**Given exercise:** Rewrite the records below, changing "Instruction" to "Step" everywhere and leaving everything else the same.

Records
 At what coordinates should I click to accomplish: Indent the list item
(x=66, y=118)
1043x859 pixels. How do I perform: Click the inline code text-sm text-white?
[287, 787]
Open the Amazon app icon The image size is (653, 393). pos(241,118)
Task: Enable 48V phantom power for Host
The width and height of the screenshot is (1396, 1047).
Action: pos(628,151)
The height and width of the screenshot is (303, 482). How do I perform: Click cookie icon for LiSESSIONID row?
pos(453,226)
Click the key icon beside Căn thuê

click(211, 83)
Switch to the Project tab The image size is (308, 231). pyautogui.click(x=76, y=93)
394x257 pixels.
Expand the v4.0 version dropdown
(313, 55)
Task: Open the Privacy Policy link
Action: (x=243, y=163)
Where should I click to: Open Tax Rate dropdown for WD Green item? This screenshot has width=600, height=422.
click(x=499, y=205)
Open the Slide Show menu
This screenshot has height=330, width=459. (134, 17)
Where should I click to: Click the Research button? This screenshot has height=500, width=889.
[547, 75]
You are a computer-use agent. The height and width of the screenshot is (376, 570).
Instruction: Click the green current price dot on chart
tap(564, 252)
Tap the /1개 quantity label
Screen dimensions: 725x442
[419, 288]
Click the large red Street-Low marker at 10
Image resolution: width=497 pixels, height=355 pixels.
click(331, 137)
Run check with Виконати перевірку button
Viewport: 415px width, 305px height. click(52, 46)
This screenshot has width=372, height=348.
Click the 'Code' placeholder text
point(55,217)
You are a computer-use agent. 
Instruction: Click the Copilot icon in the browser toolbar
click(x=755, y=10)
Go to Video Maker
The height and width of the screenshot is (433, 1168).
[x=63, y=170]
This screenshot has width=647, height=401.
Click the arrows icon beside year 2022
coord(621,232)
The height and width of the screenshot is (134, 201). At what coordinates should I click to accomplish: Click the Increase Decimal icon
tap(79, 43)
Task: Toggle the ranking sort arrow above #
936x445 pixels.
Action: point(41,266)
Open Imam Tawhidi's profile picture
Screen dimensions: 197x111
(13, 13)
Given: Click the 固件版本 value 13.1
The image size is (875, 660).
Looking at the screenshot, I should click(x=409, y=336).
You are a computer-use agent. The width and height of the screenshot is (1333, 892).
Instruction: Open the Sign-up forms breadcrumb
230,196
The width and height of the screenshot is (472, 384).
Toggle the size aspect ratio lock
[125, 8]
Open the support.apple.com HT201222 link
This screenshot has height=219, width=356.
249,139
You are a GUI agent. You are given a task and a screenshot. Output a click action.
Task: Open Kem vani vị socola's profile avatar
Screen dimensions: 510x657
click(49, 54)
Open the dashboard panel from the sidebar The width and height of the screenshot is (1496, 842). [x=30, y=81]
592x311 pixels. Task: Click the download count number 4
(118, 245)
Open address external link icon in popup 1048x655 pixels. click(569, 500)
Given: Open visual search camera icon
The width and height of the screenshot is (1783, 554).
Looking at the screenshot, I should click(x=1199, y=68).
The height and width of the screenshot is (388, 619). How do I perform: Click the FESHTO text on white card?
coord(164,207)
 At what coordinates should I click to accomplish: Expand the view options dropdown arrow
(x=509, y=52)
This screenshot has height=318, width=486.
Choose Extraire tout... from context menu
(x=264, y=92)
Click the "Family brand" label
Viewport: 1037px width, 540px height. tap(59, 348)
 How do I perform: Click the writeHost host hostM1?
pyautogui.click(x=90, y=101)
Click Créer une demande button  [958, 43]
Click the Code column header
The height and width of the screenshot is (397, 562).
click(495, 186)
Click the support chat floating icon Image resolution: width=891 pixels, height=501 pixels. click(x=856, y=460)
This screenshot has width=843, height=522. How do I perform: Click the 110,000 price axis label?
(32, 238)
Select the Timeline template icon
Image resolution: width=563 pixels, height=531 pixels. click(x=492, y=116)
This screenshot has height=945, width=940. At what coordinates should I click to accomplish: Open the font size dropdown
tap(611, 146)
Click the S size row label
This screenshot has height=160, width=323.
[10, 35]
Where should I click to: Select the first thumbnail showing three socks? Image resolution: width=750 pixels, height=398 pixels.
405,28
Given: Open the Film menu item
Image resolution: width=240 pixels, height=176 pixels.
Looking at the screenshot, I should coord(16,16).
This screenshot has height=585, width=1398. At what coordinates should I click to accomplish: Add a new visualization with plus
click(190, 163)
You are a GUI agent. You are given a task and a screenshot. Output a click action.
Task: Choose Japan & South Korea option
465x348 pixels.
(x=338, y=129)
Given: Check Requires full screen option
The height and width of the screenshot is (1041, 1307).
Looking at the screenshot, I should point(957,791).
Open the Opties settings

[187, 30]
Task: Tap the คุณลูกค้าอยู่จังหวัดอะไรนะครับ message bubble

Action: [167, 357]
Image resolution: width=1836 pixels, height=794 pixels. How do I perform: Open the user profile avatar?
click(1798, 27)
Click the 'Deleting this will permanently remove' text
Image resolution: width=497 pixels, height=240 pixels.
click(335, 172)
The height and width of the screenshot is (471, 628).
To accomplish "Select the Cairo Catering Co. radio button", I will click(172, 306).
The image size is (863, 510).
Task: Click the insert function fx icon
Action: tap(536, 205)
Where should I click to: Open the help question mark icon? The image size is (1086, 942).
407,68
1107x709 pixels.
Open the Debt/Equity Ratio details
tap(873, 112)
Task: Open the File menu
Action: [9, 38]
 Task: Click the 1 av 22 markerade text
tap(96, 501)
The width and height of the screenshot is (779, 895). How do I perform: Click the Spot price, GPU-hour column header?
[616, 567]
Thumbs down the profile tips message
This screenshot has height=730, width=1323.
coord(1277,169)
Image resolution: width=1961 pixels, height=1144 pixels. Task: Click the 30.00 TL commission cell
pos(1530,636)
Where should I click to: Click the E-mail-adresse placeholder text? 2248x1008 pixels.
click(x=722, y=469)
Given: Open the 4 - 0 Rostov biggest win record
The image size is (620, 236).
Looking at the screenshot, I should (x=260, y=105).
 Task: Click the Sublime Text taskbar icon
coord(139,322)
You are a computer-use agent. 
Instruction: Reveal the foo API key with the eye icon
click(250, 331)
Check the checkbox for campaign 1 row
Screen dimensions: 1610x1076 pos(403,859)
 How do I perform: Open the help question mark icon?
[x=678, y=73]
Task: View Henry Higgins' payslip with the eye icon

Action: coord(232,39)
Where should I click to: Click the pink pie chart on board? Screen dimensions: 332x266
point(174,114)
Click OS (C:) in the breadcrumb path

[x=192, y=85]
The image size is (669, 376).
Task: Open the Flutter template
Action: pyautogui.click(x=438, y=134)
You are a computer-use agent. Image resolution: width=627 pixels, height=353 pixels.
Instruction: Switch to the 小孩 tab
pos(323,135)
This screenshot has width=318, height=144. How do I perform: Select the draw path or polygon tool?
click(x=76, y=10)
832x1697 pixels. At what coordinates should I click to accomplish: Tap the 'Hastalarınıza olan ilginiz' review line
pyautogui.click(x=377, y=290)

**Solution to this exercise:**
 At what coordinates should I click to accomplish: Indent the list item
(x=66, y=118)
1043x859 pixels. How do I perform: Click the inline code text-sm text-white?
[287, 787]
Open the Amazon app icon The image size is (653, 393). pos(241,118)
Task: Enable 48V phantom power for Host
The width and height of the screenshot is (1396, 1047).
Action: pos(628,151)
The height and width of the screenshot is (303, 482). How do I perform: Click cookie icon for LiSESSIONID row?
pos(453,226)
Click the key icon beside Căn thuê

click(211, 83)
Switch to the Project tab The image size is (308, 231). pyautogui.click(x=76, y=93)
394x257 pixels.
Expand the v4.0 version dropdown
(313, 55)
Task: Open the Privacy Policy link
Action: (x=243, y=163)
Where should I click to: Open Tax Rate dropdown for WD Green item? This screenshot has width=600, height=422.
click(x=499, y=205)
Open the Slide Show menu
This screenshot has height=330, width=459. (134, 17)
Where should I click to: Click the Research button? This screenshot has height=500, width=889.
[547, 75]
You are a computer-use agent. The height and width of the screenshot is (376, 570).
Step: Click the green current price dot on chart
tap(564, 252)
Tap the /1개 quantity label
Screen dimensions: 725x442
[419, 288]
Click the large red Street-Low marker at 10
Image resolution: width=497 pixels, height=355 pixels.
click(331, 137)
Run check with Виконати перевірку button
Viewport: 415px width, 305px height. click(52, 46)
This screenshot has width=372, height=348.
Click the 'Code' placeholder text
point(55,217)
You are a computer-use agent. 
Step: Click the Copilot icon in the browser toolbar
click(x=755, y=10)
Go to Video Maker
The height and width of the screenshot is (433, 1168).
[x=63, y=170]
This screenshot has width=647, height=401.
Click the arrows icon beside year 2022
coord(621,232)
The height and width of the screenshot is (134, 201). At what coordinates should I click to accomplish: Click the Increase Decimal icon
tap(79, 43)
Task: Toggle the ranking sort arrow above #
936x445 pixels.
Action: point(41,266)
Open Imam Tawhidi's profile picture
Screen dimensions: 197x111
(13, 13)
Given: Click the 固件版本 value 13.1
The image size is (875, 660).
Looking at the screenshot, I should click(x=409, y=336).
You are a computer-use agent. The width and height of the screenshot is (1333, 892).
Step: Open the Sign-up forms breadcrumb
230,196
The width and height of the screenshot is (472, 384).
Toggle the size aspect ratio lock
[125, 8]
Open the support.apple.com HT201222 link
This screenshot has height=219, width=356.
249,139
You are a GUI agent. You are given a task and a screenshot. Output a click action.
Task: Open Kem vani vị socola's profile avatar
Screen dimensions: 510x657
click(49, 54)
Open the dashboard panel from the sidebar The width and height of the screenshot is (1496, 842). [x=30, y=81]
592x311 pixels. Task: Click the download count number 4
(118, 245)
Open address external link icon in popup 1048x655 pixels. click(569, 500)
Given: Open visual search camera icon
The width and height of the screenshot is (1783, 554).
Looking at the screenshot, I should click(x=1199, y=68).
The height and width of the screenshot is (388, 619). How do I perform: Click the FESHTO text on white card?
coord(164,207)
 At what coordinates should I click to accomplish: Expand the view options dropdown arrow
(x=509, y=52)
This screenshot has height=318, width=486.
Choose Extraire tout... from context menu
(x=264, y=92)
Click the "Family brand" label
Viewport: 1037px width, 540px height. tap(59, 348)
 How do I perform: Click the writeHost host hostM1?
pyautogui.click(x=90, y=101)
Click Créer une demande button  [958, 43]
Click the Code column header
The height and width of the screenshot is (397, 562).
click(495, 186)
Click the support chat floating icon Image resolution: width=891 pixels, height=501 pixels. click(x=856, y=460)
This screenshot has width=843, height=522. How do I perform: Click the 110,000 price axis label?
(32, 238)
Select the Timeline template icon
Image resolution: width=563 pixels, height=531 pixels. click(x=492, y=116)
This screenshot has height=945, width=940. At what coordinates should I click to accomplish: Open the font size dropdown
tap(611, 146)
Click the S size row label
This screenshot has height=160, width=323.
[10, 35]
Where should I click to: Select the first thumbnail showing three socks? Image resolution: width=750 pixels, height=398 pixels.
405,28
Given: Open the Film menu item
Image resolution: width=240 pixels, height=176 pixels.
Looking at the screenshot, I should coord(16,16).
This screenshot has height=585, width=1398. At what coordinates should I click to accomplish: Add a new visualization with plus
click(190, 163)
You are a GUI agent. You are given a task and a screenshot. Output a click action.
Task: Choose Japan & South Korea option
465x348 pixels.
(x=338, y=129)
Given: Check Requires full screen option
The height and width of the screenshot is (1041, 1307).
Looking at the screenshot, I should point(957,791).
Open the Opties settings

[187, 30]
Task: Tap the คุณลูกค้าอยู่จังหวัดอะไรนะครับ message bubble

Action: [167, 357]
Image resolution: width=1836 pixels, height=794 pixels. How do I perform: Open the user profile avatar?
click(1798, 27)
Click the 'Deleting this will permanently remove' text
Image resolution: width=497 pixels, height=240 pixels.
click(335, 172)
The height and width of the screenshot is (471, 628).
To accomplish "Select the Cairo Catering Co. radio button", I will click(172, 306).
The image size is (863, 510).
Task: Click the insert function fx icon
Action: tap(536, 205)
Where should I click to: Open the help question mark icon? The image size is (1086, 942).
407,68
1107x709 pixels.
Open the Debt/Equity Ratio details
tap(873, 112)
Task: Open the File menu
Action: [9, 38]
 Task: Click the 1 av 22 markerade text
tap(96, 501)
The width and height of the screenshot is (779, 895). How do I perform: Click the Spot price, GPU-hour column header?
[616, 567]
Thumbs down the profile tips message
This screenshot has height=730, width=1323.
coord(1277,169)
Image resolution: width=1961 pixels, height=1144 pixels. Task: Click the 30.00 TL commission cell
pos(1530,636)
Where should I click to: Click the E-mail-adresse placeholder text? 2248x1008 pixels.
click(x=722, y=469)
Given: Open the 4 - 0 Rostov biggest win record
The image size is (620, 236).
Looking at the screenshot, I should (x=260, y=105).
 Task: Click the Sublime Text taskbar icon
coord(139,322)
You are a computer-use agent. 
Step: Reveal the foo API key with the eye icon
click(250, 331)
Check the checkbox for campaign 1 row
Screen dimensions: 1610x1076 pos(403,859)
 How do I perform: Open the help question mark icon?
[x=678, y=73]
Task: View Henry Higgins' payslip with the eye icon

Action: coord(232,39)
Where should I click to: Click the pink pie chart on board? Screen dimensions: 332x266
point(174,114)
Click OS (C:) in the breadcrumb path

[x=192, y=85]
The image size is (669, 376).
Task: Open the Flutter template
Action: pyautogui.click(x=438, y=134)
You are a computer-use agent. Image resolution: width=627 pixels, height=353 pixels.
Step: Switch to the 小孩 tab
pos(323,135)
This screenshot has width=318, height=144. How do I perform: Select the draw path or polygon tool?
click(x=76, y=10)
832x1697 pixels. At what coordinates should I click to accomplish: Tap the 'Hastalarınıza olan ilginiz' review line
pyautogui.click(x=377, y=290)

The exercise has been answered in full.